How to Debug Zephyr‑Based IoT Devices: Proven Remote‑Monitoring Practices

The Linux Foundation’s Zephyr Open Source Project has become the cornerstone for countless IoT solutions. With a lightweight, scalable, real‑time operating system (RTOS) engineered for resource‑constrained devices, Zephyr supports a broad spectrum of architectures—ARC, Arm, Intel, Nios, RISC‑V, SPARC, Tensilica—and more than 250 boards. Today, the project boasts 1,000 contributors and 50,000 commits, continuously expanding its multi‑architecture reach.

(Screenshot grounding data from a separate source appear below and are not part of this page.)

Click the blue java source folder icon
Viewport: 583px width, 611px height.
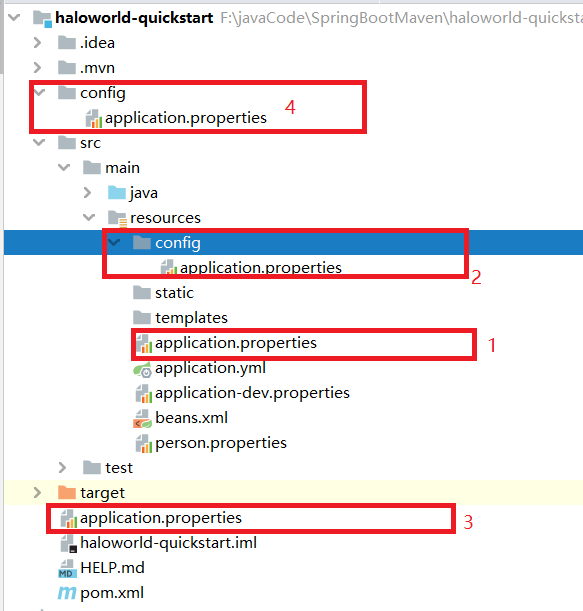(x=117, y=192)
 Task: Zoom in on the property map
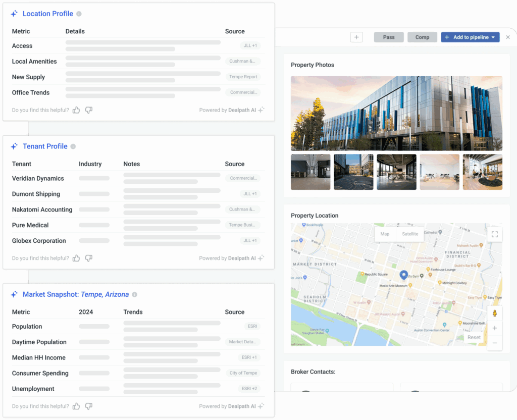pos(494,328)
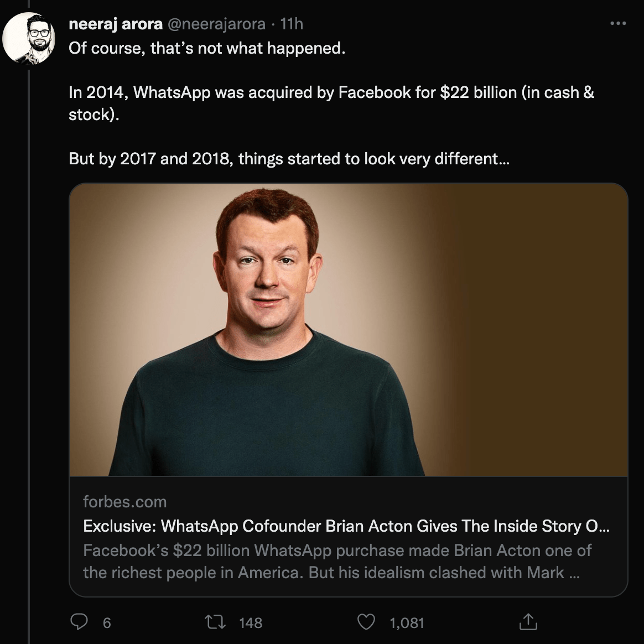Retweet this post using the arrows icon
Image resolution: width=644 pixels, height=644 pixels.
tap(215, 622)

Developing for Zephyr demands attention to reliability. Issues that surface in the lab often disappear only when devices scale, or when network stacks evolve. A robust strategy for remote monitoring and debugging is essential to detect, diagnose, and resolve problems before they translate into costly downtime.

Consider our work with GPS trackers for farm‑animal monitoring. Each collar had to operate seamlessly across multiple cellular networks, countries, and roaming zones. Unexpected power drain due to misconfiguration would have translated into significant economic loss. We needed not just to flag the issue, but to understand its root cause and deploy a fix—hence the need for real‑time, remote observability.

We combined Zephyr with Memfault, a cloud‑based device observability platform, to build a monitoring stack that covers firmware updates, reboots, watchdogs, faults, asserts, and connectivity metrics.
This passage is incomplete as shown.